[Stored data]
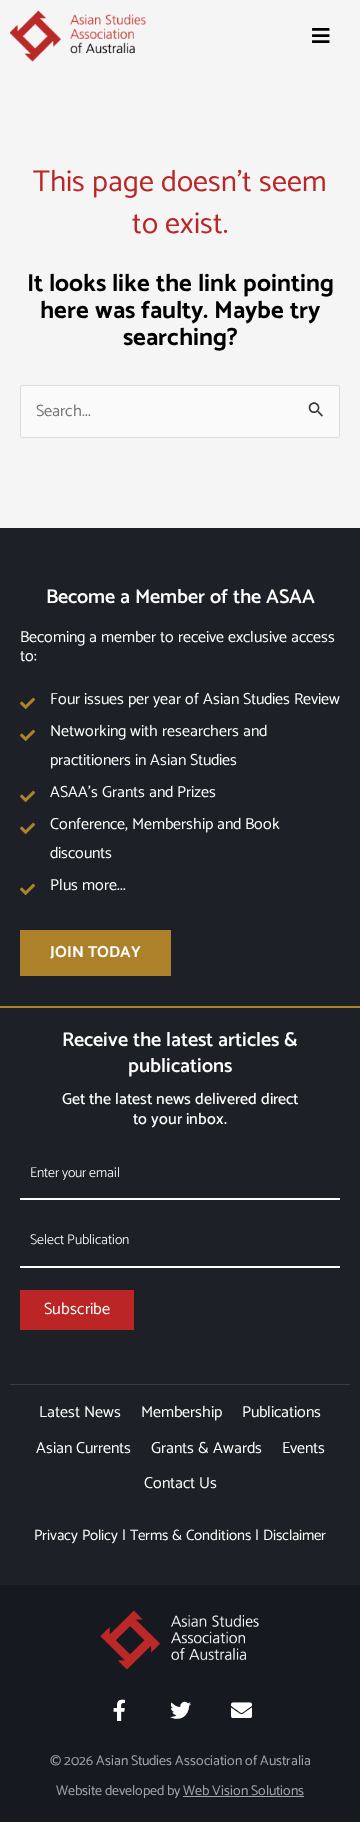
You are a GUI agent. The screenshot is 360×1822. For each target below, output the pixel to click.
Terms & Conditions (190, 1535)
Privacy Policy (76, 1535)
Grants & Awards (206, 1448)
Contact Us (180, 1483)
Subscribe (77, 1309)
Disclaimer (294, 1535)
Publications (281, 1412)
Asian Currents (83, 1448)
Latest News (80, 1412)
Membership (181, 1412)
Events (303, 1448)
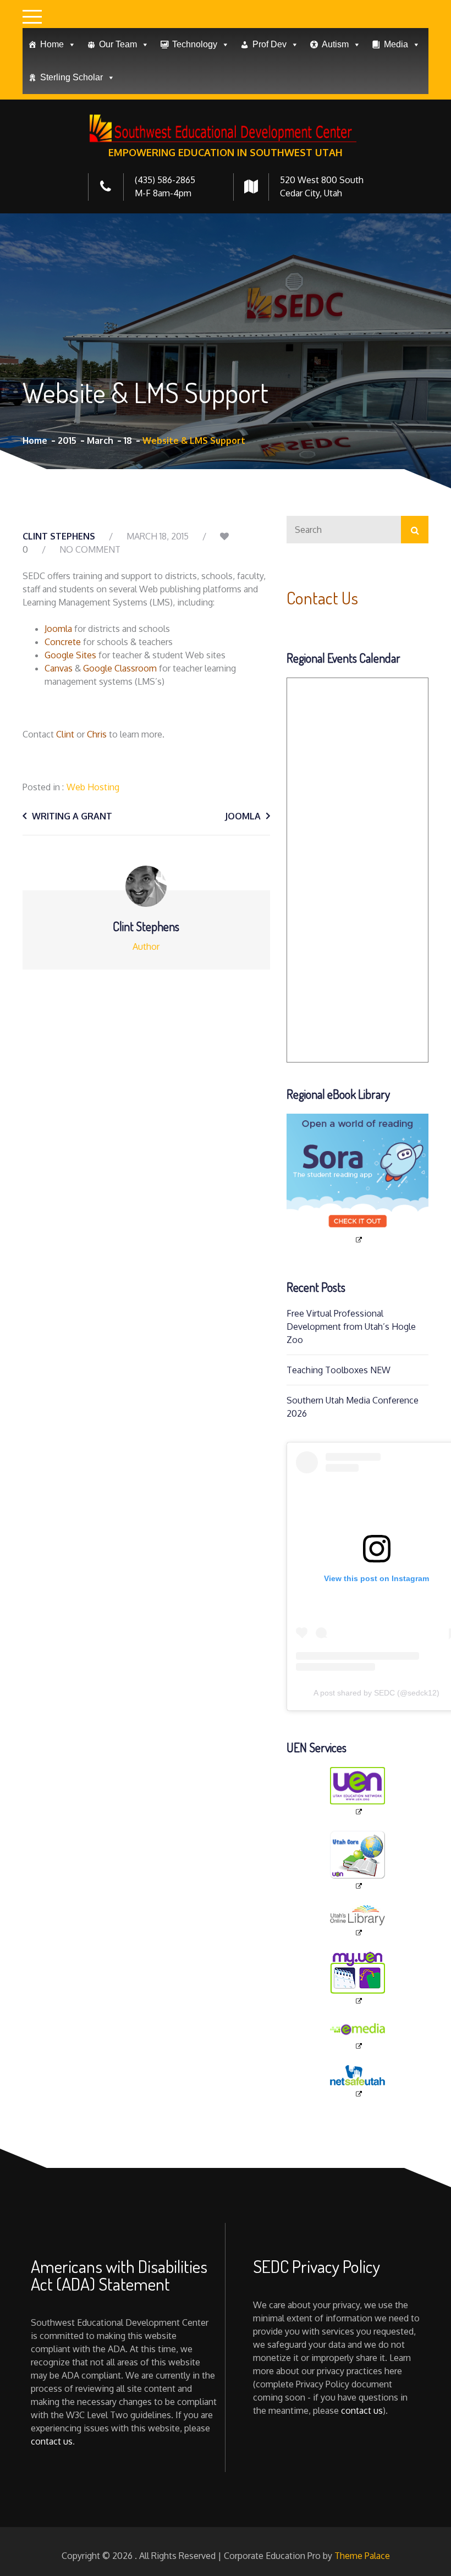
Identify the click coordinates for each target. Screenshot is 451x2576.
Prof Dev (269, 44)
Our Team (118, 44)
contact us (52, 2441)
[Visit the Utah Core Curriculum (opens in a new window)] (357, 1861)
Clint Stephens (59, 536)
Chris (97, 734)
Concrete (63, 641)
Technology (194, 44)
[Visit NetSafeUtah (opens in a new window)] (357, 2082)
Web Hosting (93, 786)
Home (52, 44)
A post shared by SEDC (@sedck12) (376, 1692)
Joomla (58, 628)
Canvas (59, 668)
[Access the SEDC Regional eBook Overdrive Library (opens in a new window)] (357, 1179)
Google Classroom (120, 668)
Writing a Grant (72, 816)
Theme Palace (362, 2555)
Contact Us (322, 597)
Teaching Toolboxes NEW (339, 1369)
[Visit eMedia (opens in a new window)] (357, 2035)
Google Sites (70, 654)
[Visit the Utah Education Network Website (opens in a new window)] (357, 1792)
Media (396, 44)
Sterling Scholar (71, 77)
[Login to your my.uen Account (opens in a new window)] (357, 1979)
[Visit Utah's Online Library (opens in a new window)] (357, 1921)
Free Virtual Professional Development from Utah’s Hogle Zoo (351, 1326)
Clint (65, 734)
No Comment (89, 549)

* [Your goal]: Once the pictures are set aside, the remaining data must be transcribed exactly.

* [Result for this exercise]:
You are a GUI agent. The screenshot is 360×1822. For each target below, output the pixel to click.
Terms & Conditions (190, 1535)
Privacy Policy (76, 1535)
Grants & Awards (206, 1448)
Contact Us (180, 1483)
Subscribe (77, 1309)
Disclaimer (294, 1535)
Publications (281, 1412)
Asian Currents (83, 1448)
Latest News (80, 1412)
Membership (181, 1412)
Events (303, 1448)
Identify the click coordinates for each target. Screenshot is 451x2576.
Prof Dev (269, 44)
Our Team (118, 44)
contact us (52, 2441)
[Visit the Utah Core Curriculum (opens in a new window)] (357, 1861)
Clint Stephens (59, 536)
Chris (97, 734)
Concrete (63, 641)
Technology (194, 44)
[Visit NetSafeUtah (opens in a new window)] (357, 2082)
Web Hosting (93, 786)
Home (52, 44)
A post shared by SEDC (@sedck12) (376, 1692)
Joomla (58, 628)
Canvas (59, 668)
[Access the SEDC Regional eBook Overdrive Library (opens in a new window)] (357, 1179)
Google Classroom (120, 668)
Writing a Grant (72, 816)
Theme Palace (362, 2555)
Contact Us (322, 597)
Teaching Toolboxes NEW (339, 1369)
[Visit eMedia (opens in a new window)] (357, 2035)
Google Sites (70, 654)
[Visit the Utah Education Network Website (opens in a new window)] (357, 1792)
Media (396, 44)
Sterling Scholar (71, 77)
[Login to your my.uen Account (opens in a new window)] (357, 1979)
[Visit Utah's Online Library (opens in a new window)] (357, 1921)
Free Virtual Professional Development from Utah’s Hogle Zoo (351, 1326)
Clint (65, 734)
No Comment (89, 549)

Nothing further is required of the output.